## Given data:
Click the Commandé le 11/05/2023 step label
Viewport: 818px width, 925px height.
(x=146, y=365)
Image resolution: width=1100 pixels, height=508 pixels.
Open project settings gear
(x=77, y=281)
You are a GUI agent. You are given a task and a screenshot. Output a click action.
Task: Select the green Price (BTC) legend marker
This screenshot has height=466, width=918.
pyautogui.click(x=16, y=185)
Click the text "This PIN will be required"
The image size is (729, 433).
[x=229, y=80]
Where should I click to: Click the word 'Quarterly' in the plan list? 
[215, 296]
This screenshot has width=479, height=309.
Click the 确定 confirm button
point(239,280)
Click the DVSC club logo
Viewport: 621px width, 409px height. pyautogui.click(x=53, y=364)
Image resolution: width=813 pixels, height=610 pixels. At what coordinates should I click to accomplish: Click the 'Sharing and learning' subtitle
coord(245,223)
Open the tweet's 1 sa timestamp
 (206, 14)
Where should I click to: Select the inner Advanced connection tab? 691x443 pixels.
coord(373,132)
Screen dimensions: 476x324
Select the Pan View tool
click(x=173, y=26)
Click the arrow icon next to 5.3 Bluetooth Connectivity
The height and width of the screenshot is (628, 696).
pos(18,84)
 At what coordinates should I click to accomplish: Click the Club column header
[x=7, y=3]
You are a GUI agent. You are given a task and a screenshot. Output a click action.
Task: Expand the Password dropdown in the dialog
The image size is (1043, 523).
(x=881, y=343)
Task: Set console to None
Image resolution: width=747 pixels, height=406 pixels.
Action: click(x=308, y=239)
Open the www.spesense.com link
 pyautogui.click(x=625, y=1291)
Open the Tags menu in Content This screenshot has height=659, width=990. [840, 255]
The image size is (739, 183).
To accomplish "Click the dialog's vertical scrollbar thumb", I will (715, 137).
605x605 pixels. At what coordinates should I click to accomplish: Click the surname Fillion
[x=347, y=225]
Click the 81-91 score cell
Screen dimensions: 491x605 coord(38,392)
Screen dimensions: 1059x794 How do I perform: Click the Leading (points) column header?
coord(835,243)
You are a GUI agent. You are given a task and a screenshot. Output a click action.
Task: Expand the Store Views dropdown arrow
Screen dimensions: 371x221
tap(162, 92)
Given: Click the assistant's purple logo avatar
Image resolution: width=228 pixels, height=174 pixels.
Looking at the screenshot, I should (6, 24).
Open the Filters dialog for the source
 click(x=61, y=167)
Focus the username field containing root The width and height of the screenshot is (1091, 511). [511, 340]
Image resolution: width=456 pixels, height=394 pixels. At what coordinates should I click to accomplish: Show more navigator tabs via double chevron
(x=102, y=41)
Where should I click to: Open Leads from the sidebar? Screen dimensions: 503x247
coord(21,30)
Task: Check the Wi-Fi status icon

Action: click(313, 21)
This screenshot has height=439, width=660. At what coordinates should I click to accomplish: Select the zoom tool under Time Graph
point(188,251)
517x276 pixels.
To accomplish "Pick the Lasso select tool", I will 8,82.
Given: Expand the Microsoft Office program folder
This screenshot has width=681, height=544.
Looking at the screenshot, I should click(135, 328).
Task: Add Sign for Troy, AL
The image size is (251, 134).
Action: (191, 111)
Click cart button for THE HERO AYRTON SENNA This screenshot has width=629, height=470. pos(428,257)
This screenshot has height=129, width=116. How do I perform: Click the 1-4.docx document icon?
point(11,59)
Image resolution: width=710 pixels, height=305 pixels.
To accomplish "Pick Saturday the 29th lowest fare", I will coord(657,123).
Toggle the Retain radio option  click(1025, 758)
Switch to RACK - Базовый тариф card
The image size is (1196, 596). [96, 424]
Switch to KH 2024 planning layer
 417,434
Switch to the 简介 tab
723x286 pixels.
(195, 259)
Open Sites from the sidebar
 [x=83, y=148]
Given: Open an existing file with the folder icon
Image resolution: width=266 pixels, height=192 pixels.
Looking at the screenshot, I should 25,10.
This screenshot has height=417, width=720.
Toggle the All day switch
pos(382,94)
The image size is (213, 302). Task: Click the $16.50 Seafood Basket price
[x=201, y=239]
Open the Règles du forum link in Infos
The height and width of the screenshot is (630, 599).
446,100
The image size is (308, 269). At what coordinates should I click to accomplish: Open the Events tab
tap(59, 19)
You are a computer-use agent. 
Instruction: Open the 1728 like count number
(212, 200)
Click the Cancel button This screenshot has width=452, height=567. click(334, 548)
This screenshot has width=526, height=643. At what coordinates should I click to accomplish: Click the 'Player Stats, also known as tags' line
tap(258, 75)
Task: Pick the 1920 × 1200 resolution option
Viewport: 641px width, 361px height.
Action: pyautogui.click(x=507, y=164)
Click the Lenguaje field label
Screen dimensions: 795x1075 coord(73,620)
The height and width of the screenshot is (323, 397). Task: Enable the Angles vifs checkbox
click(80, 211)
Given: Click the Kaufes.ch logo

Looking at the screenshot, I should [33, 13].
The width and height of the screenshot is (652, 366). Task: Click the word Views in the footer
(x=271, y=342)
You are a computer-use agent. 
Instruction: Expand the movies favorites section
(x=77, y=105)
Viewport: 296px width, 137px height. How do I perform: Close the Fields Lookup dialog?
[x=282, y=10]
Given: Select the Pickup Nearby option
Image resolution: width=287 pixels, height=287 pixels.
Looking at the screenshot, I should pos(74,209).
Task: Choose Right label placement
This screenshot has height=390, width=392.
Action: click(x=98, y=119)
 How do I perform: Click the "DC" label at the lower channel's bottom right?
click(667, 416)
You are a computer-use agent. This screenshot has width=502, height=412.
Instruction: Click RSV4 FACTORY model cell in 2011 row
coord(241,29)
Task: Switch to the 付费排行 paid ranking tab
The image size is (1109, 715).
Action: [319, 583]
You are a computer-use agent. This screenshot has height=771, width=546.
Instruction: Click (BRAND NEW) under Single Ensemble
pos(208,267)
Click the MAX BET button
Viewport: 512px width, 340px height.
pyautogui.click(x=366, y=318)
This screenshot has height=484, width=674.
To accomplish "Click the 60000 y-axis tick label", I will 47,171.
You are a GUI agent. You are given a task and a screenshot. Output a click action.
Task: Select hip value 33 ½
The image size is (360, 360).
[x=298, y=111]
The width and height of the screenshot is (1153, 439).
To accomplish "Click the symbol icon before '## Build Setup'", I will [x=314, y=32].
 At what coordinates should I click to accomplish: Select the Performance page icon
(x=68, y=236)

## Exercise:
The string "computer" appears on some lines of the data; count those lines and report only how many there are.

## Expected output:
4